We are building a secure national omics data infrastructure that provides a framework for the use of human genome data for research purposes while preventing data misuse. GHGA bridges the gap between research and medical care, and creates the opportunity to effectively use both data and technology to develop new therapies and diagnostic tools.
Protecting genomic data.
Understanding the vulnerability of genomic data, GHGA takes multi-layered steps to protect sensitive data. Building secure software infrastructure goes hand in hand with an ethico-legal framework that not only guarantees GDPR-compliance but also development in exchange with and focused on patient needs. GHGA will thereby create clearly defined, democratic access to genomic data for research purposes - enabling the best research results with sustainable effects for the health of each and everyone.

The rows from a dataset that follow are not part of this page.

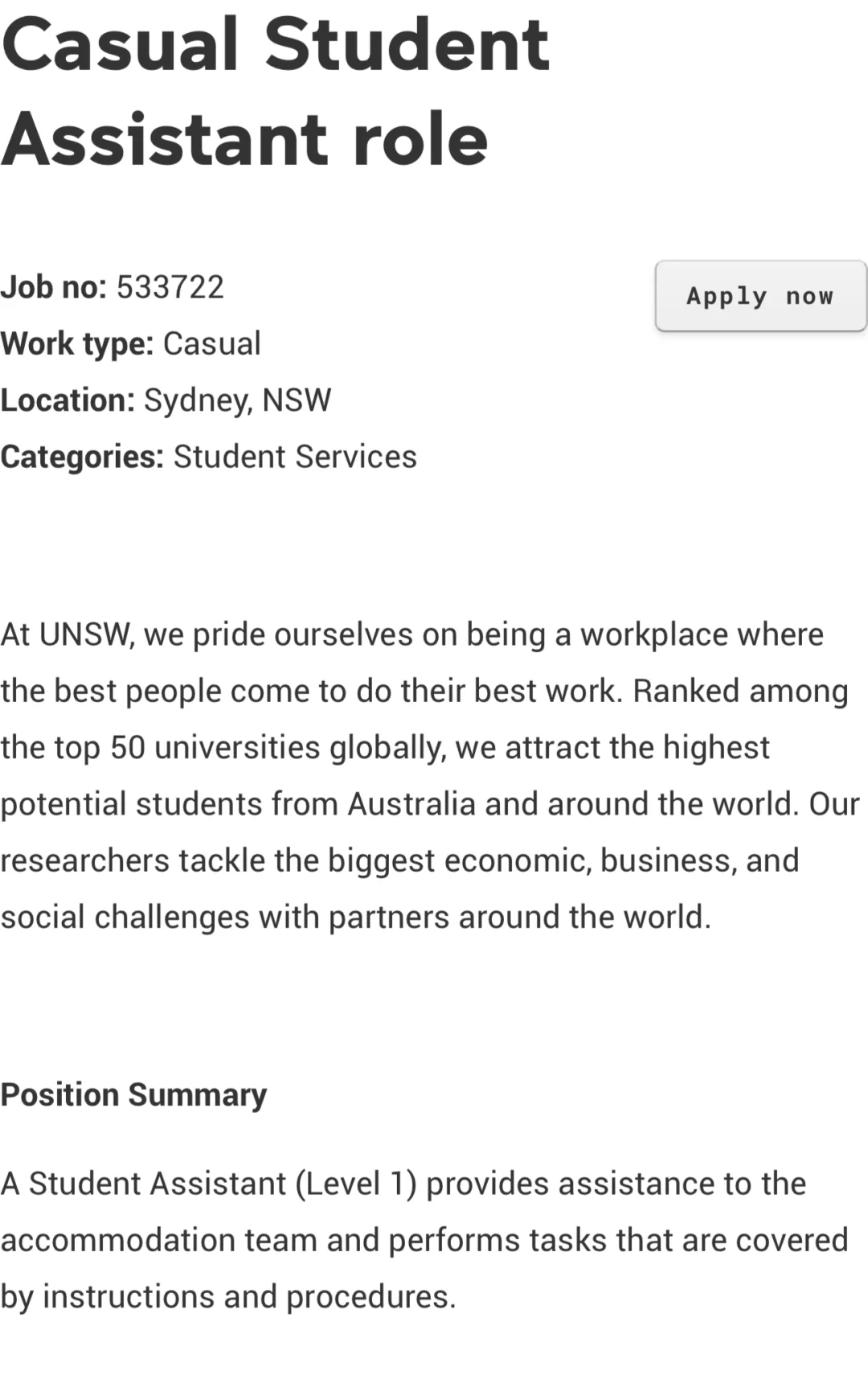Open the Student Services category text
This screenshot has width=868, height=1400.
click(295, 457)
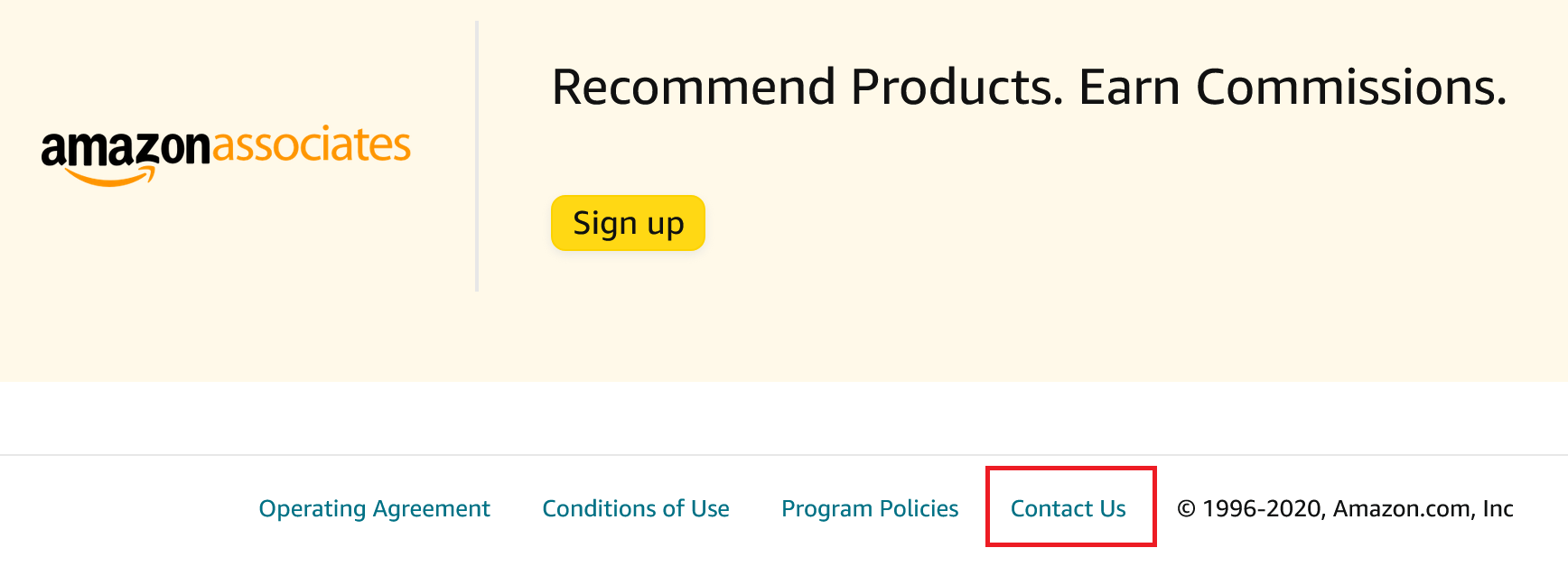Screen dimensions: 1568x585
Task: Open the Contact Us link
Action: [1068, 508]
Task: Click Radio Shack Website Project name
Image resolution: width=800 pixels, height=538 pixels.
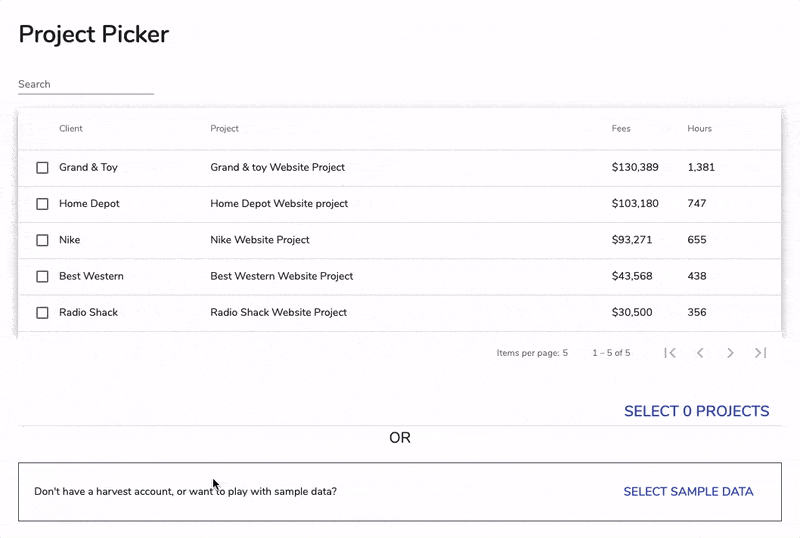Action: (278, 313)
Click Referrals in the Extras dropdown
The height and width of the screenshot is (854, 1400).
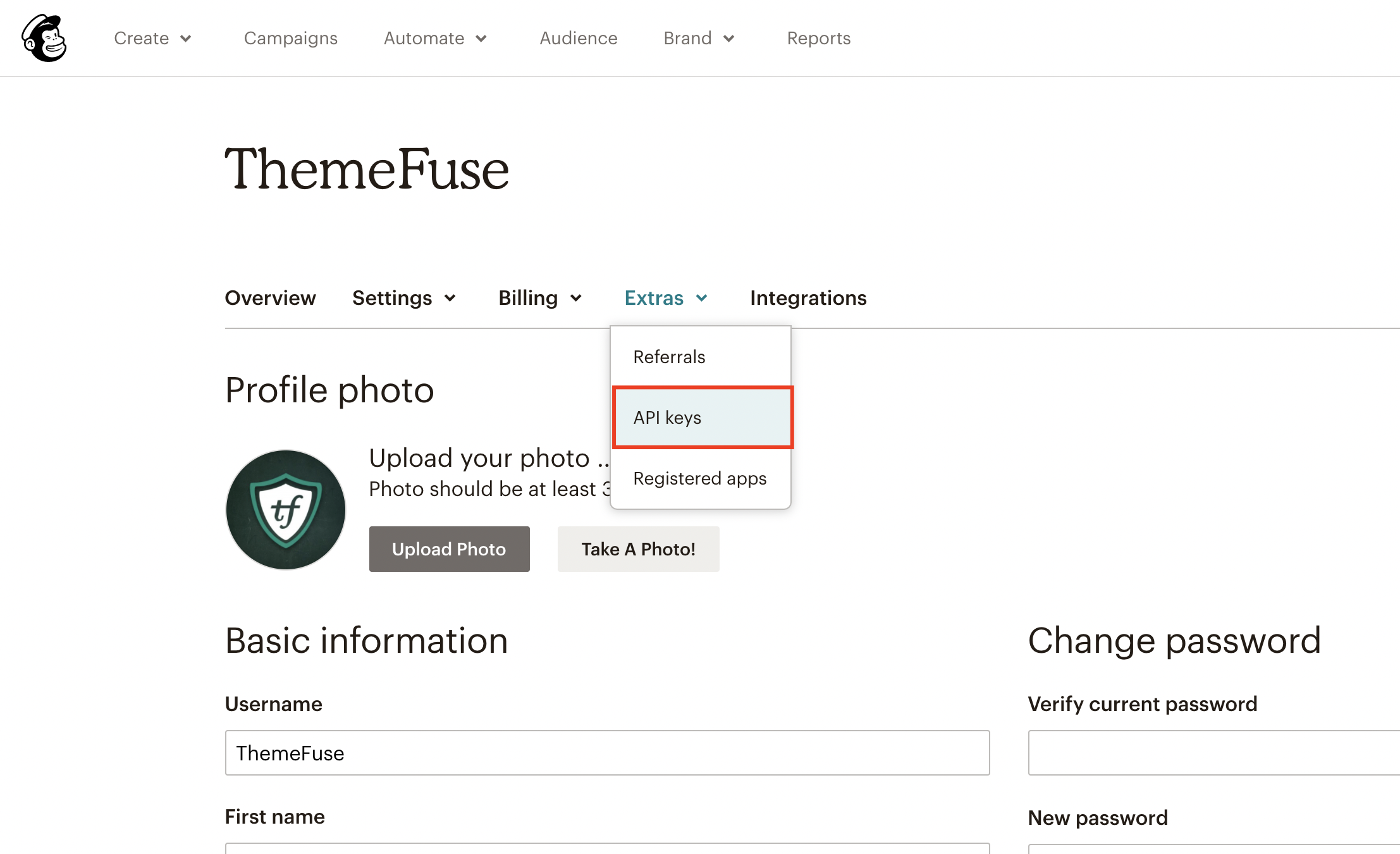coord(669,357)
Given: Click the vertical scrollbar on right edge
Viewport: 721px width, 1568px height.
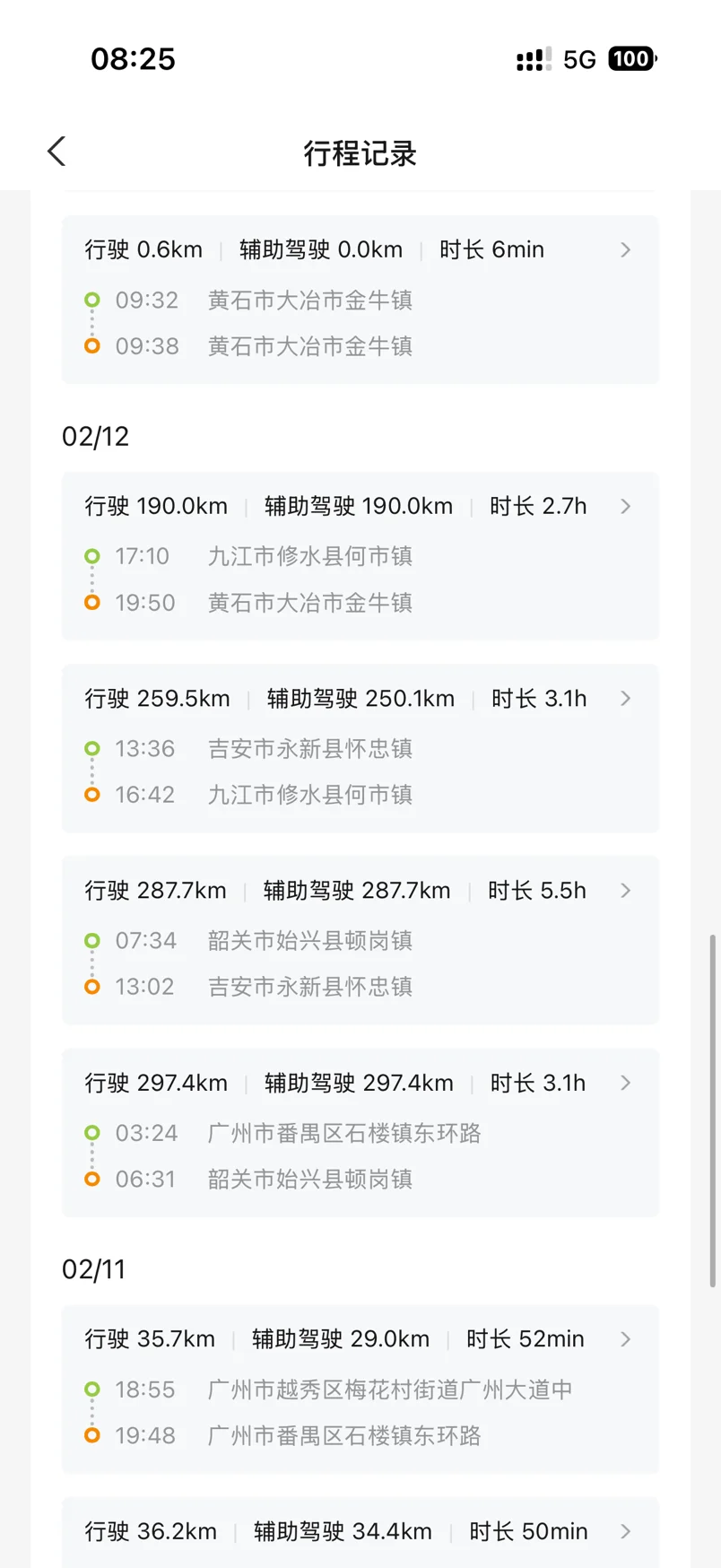Looking at the screenshot, I should coord(713,1111).
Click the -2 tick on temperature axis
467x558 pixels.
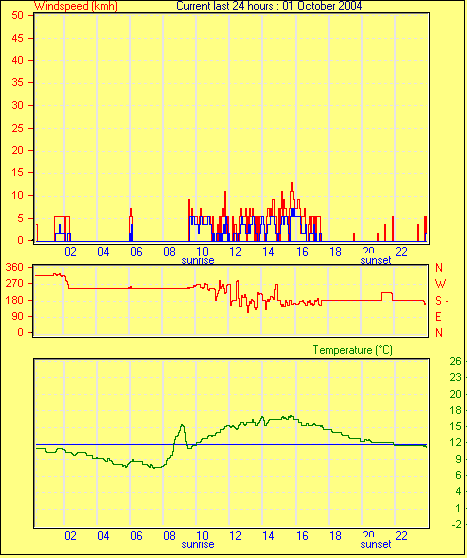(x=456, y=524)
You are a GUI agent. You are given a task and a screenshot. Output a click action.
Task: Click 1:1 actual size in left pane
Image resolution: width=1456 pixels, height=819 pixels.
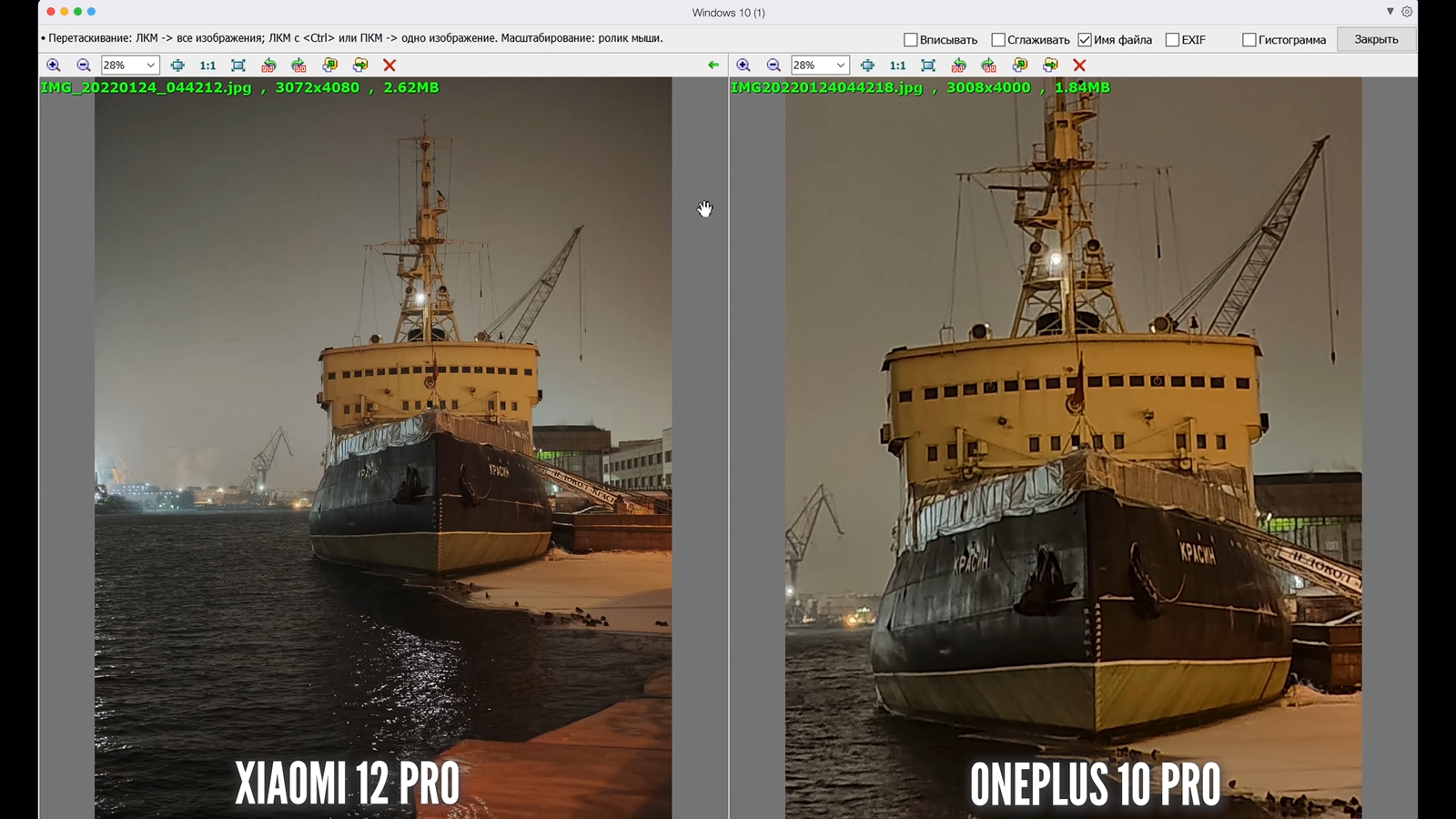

Making genomic research easier.
Decentralised collection and storage of human omics data makes it difficult for researchers to find data, or to safely share the data that they have generated. GHGA will bring these data together, and make them easier to find - enabling researchers to create new cohorts to help validate their findings and provide opportunities for new and novel Big Data techniques. This will ignite further biological discovery and will help to translate research findings into the clinical routine, benefitting patients and adding further value to genomic medicine.
Providing international visibility to German research.
As part of the federated European Genome-Phenome Archive (EGA), GHGA makes data sets easy to find, accessible and optimally usable beyond borders - enabling German researchers to shape future international standards for data exchange and take on leading roles in international research consortia (e.g., the 1+ Million European Genomes Initiative and The Global Alliance for Genomics and Health (GA4GH)).